» **WHAT TO WORK ON**
From the records below, set down exactly the lines starting with the line that contains "Viewport: 1647px width, 635px" and going on through the line that contains "Given: Switch to the Wind tab". Nothing else is wanted.

Stored records:
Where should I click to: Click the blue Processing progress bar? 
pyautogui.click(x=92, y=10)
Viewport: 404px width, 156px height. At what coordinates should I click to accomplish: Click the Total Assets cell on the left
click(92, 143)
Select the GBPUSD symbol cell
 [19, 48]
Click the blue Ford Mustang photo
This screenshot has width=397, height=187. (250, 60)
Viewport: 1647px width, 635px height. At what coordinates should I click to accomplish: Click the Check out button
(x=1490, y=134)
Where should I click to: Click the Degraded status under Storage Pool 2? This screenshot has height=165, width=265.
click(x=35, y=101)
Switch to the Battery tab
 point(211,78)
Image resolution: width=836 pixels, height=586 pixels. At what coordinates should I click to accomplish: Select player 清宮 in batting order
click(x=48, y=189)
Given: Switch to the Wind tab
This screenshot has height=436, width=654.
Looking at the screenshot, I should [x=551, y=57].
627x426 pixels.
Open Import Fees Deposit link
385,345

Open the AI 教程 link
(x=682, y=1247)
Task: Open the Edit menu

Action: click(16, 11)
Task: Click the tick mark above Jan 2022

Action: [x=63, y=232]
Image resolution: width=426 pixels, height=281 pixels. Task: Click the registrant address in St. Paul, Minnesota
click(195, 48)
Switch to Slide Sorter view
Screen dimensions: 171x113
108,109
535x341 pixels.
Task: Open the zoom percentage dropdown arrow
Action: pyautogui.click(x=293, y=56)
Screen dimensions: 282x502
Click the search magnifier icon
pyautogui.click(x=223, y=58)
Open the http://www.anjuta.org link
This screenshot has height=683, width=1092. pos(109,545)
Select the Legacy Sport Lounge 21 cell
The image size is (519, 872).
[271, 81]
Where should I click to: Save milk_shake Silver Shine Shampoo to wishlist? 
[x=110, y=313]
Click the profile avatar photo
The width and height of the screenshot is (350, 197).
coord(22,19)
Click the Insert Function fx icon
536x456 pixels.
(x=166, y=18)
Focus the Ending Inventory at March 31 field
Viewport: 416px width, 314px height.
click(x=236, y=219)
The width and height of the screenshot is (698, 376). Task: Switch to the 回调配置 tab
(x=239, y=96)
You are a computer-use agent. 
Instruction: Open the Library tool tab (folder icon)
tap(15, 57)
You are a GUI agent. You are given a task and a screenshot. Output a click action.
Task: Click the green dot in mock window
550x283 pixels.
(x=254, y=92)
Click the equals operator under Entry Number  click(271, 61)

» **RESPONSE TO THE TASK**
Viewport: 1647px width, 635px height. At what coordinates should I click to accomplish: Click the Check out button
(x=1490, y=134)
Where should I click to: Click the Degraded status under Storage Pool 2? This screenshot has height=165, width=265.
click(x=35, y=101)
Switch to the Battery tab
 point(211,78)
Image resolution: width=836 pixels, height=586 pixels. At what coordinates should I click to accomplish: Select player 清宮 in batting order
click(x=48, y=189)
Given: Switch to the Wind tab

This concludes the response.